Su pintura es directa, clara, detrás de sus trazos no se esconden segundas intenciones y por eso llega directamente al alma. No hay atajos ni distracciones que alejen al espectador del objetivo del maestro. Los retratos emocionales que magistralmente plasma en sus óleos tienen ese toque de familiaridad que casi nos pone a conversar con el retratado. El Maestro Adolfo tiene la virtud de sondear el alma del modelo a retratar y mágicamente encuentra ese punto crucial que define sus facciones y logra recrearlas en esos retratos afectuosos.

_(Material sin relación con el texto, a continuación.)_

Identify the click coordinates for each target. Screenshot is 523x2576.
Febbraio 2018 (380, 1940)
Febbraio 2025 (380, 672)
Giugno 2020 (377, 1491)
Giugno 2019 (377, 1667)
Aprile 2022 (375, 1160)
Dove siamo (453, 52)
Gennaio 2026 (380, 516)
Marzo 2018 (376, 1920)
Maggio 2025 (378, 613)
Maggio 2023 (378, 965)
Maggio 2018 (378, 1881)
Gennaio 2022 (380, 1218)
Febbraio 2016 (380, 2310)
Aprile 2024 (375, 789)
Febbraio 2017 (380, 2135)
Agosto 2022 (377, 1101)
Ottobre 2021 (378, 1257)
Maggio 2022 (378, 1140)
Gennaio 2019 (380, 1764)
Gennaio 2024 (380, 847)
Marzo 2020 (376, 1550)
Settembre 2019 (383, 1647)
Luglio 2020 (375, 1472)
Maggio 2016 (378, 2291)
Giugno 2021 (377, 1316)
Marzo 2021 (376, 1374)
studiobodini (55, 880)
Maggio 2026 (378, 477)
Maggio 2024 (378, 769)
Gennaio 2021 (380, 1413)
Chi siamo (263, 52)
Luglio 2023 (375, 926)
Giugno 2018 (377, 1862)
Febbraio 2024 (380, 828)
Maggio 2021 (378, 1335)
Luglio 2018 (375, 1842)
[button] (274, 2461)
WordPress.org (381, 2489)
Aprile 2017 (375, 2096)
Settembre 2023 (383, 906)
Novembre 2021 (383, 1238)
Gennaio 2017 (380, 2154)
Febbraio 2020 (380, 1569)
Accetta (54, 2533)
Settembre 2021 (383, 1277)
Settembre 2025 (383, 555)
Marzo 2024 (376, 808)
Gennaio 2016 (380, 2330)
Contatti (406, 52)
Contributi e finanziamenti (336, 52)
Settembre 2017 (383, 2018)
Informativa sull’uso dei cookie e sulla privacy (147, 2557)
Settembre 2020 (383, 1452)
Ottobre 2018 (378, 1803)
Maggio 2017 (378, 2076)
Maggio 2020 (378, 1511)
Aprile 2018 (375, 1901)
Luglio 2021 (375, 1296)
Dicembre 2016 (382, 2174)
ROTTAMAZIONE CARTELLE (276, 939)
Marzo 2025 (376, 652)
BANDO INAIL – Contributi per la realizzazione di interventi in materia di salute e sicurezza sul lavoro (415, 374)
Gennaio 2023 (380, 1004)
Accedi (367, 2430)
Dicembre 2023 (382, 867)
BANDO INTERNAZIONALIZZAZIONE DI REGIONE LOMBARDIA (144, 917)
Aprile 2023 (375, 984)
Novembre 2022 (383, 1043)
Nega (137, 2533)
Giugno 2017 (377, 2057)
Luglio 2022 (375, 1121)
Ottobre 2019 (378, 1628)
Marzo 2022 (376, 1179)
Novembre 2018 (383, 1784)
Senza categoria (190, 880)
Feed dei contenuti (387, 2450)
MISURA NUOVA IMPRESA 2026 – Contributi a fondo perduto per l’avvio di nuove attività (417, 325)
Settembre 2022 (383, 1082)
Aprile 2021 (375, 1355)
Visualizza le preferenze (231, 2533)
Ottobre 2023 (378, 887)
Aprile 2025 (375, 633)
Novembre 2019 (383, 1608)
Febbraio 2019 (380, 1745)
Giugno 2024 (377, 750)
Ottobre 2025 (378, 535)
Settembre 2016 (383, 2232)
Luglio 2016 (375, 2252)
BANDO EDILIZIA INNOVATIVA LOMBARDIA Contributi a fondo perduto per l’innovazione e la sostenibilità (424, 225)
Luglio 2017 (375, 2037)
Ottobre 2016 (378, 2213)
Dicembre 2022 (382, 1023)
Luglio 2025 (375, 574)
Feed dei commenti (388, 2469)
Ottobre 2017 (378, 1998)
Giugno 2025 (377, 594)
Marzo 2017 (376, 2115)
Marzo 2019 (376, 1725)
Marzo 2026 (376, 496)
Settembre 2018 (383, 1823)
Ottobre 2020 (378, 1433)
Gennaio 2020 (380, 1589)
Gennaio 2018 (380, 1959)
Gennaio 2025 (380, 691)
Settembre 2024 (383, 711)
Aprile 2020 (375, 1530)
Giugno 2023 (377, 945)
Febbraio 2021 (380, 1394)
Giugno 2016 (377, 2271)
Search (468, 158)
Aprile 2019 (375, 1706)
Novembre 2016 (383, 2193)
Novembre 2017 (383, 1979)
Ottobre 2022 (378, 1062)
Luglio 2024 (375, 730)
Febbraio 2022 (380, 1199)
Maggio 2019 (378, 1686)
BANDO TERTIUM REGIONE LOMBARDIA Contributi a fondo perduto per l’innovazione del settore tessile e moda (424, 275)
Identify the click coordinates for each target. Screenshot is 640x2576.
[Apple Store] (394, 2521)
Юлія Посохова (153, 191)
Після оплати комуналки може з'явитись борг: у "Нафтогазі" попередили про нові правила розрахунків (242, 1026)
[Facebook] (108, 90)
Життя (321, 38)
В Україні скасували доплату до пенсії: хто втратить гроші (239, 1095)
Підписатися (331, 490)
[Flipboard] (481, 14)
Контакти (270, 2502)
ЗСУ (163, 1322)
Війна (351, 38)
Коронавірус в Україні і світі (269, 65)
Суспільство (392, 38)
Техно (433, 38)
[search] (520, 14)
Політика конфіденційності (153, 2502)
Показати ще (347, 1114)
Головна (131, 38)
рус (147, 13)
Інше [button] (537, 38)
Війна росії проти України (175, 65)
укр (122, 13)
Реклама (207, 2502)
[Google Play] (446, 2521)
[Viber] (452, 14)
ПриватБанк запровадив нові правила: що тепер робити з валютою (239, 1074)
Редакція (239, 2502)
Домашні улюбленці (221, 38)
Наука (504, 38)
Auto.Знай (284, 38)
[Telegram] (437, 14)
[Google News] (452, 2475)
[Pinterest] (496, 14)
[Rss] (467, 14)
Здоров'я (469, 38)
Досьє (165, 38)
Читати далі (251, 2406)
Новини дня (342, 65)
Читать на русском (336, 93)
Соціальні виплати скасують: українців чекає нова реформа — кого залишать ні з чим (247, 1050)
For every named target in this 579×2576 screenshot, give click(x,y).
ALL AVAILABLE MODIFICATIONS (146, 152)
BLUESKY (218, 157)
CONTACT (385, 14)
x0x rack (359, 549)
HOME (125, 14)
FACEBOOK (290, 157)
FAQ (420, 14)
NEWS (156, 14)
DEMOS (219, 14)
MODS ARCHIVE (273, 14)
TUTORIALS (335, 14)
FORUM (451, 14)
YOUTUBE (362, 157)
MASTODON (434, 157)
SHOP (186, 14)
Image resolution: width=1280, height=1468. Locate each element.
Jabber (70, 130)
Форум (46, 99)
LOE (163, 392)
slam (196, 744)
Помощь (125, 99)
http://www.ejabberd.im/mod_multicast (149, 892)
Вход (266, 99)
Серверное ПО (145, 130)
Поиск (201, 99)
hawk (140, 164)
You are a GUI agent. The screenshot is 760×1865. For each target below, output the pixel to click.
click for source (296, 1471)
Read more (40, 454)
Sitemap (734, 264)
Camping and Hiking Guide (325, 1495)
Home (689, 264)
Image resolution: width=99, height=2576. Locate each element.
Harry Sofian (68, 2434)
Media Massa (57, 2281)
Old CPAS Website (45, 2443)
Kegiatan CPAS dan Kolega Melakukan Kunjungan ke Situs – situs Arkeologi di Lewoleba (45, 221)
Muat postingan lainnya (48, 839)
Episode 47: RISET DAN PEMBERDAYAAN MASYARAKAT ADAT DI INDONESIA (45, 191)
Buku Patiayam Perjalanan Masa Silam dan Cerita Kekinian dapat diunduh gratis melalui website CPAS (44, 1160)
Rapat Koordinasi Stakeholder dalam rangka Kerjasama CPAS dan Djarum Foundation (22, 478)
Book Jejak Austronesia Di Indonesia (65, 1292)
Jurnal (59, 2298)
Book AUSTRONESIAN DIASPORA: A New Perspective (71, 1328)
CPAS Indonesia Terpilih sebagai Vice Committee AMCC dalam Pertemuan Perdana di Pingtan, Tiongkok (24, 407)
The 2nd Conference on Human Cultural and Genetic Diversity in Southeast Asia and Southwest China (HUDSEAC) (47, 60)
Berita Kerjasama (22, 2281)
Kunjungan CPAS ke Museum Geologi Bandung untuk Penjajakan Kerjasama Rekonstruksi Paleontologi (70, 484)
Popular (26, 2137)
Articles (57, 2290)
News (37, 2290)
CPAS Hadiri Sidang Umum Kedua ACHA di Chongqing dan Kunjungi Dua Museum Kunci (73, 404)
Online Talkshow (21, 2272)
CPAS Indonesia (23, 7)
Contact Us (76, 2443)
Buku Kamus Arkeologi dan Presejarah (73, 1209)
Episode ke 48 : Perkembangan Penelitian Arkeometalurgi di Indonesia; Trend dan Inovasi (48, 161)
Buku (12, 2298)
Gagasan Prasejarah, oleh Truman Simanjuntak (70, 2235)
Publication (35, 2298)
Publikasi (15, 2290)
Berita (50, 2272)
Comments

Según sus propias palabras, “Hay todo un carnaval secreto en mis figuras, intrusos fantasmas exorcizados en mis cuadros, lo mismo que el dolor del hombre perdido en su impotencia. De allí mis ‘Míticos’(1988) y ‘Sacrificios’ (2002), o la historia que uno quiere reencontrar en los ancestros milenarios, en ‘Viacrucis 500 años’ (1992). Soy sensible a la belleza de las formas ‘Desnudos’(1995), tanto como a los lugares entrañables de nuestra arquitectura colonial (serie ‘interiores’ (1998)), lo mismo que a los testimonios de un pueblo que siembra su música en el tiempo (serie ‘Chirimías’), como dejé memoria en el monumento escultórico de ‘Chirimía’ (2000).
Pero es, ante todo, mi propio rostro, lo que busco permanentemente en medio de las sombras («Autorretratos»1993), y para ello debo explorar el límite de mis posibilidades, deambular entre los hombres, ser sensible al sufrimiento humano, inquirir el porqué de la angustia que signa la historia desde siempre, el por qué la violencia opaca la felicidad de esta patria del Sagrado Corazón; y entonces veo que el Cristo es la imagen viva del acontecer individual y universal, inquietudes que revelo en la exposición, “Entre Pasos” (2007), enraizada en nuestra centenaria cultura religiosa y procesional de la Semana Santa de Popayán”.
Cuando miró el reloj descubro que son las dos de la tarde y caigo en cuenta de que al maestro Adolfo no le gustan las entrevistas, por lo que cordialmente le ofrezco mis disculpas por extendernos tanto. Me mira con sus vivaces ojos y se ríe a carcajada batiente diciéndome: “no es a los periodistas a quienes temo, es a mi… me dan miedo las entrevistas” y antes de salir me regala un boceto de uno de sus cuadros. De nuevo en el antejardín de su casa siento el suave apretón de sus manos cálidas al despedirnos y salgo convencido que los temores del maestro y los míos, se desvanecieron en ese mágico recorrido por su taller, por su obra, por sus caminos… por su alma.